» What the task requires
Copy each line of the records that contains the word "computer".
(Data extract Opens)
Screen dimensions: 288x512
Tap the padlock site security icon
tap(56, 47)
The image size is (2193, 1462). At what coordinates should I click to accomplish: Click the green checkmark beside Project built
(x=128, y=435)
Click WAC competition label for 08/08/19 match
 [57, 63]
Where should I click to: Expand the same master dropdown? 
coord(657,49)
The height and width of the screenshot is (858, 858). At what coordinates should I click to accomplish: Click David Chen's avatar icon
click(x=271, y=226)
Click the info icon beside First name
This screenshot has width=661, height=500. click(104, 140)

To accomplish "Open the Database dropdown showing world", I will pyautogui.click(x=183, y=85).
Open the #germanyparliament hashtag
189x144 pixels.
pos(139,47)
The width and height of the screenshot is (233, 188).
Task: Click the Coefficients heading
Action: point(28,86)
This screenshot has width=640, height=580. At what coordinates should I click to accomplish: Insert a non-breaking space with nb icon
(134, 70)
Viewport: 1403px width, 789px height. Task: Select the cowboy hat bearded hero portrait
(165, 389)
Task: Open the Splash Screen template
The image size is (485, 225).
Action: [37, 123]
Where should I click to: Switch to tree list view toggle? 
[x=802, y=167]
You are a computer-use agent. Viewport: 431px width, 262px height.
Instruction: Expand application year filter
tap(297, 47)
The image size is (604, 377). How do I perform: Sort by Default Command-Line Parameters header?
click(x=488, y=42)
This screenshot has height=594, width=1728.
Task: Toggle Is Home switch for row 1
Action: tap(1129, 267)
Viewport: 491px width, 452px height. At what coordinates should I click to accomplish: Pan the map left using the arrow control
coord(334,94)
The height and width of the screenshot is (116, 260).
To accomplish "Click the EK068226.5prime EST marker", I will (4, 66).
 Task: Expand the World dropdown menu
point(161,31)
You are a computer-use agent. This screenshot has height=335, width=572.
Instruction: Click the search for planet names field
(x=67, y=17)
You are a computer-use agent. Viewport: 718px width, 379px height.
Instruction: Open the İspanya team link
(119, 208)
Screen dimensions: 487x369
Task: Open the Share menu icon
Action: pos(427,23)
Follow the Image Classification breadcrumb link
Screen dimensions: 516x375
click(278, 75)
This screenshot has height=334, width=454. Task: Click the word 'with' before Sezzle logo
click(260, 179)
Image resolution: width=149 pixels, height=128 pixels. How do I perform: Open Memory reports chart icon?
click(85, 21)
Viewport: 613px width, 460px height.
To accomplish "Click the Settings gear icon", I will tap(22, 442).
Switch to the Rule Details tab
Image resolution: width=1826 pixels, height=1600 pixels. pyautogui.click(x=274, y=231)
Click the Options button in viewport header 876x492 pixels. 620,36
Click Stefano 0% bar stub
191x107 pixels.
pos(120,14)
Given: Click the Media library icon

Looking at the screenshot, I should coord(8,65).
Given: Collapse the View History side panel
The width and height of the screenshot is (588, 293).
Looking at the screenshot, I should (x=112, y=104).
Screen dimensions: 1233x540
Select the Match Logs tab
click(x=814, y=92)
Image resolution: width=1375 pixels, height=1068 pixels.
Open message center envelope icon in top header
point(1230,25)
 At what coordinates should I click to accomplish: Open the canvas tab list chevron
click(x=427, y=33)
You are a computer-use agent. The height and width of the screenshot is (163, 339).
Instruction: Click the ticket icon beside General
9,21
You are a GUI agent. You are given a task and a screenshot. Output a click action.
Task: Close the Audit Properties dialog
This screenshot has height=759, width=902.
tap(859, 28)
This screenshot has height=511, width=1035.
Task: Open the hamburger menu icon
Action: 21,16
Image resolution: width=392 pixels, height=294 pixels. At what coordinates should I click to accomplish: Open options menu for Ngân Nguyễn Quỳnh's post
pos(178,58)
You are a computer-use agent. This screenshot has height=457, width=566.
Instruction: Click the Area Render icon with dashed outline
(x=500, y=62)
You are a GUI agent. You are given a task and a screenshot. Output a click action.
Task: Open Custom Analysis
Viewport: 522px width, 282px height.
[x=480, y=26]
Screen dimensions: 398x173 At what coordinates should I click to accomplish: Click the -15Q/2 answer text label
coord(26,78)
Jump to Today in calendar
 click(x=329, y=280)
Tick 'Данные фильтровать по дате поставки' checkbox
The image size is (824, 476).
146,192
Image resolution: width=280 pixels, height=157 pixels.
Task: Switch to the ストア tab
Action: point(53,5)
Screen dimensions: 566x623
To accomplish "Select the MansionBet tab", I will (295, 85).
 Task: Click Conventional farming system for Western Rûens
(Data extract Closes)
» Result of this exercise
You are a computer-use agent. Viewport: 431px width, 262px height.
You are a computer-use agent. This screenshot has height=335, width=572.
You are a computer-use agent. Viewport: 718px width, 379px height.
You are a computer-use agent. The height and width of the screenshot is (163, 339).
You are a computer-use agent. This screenshot has height=457, width=566.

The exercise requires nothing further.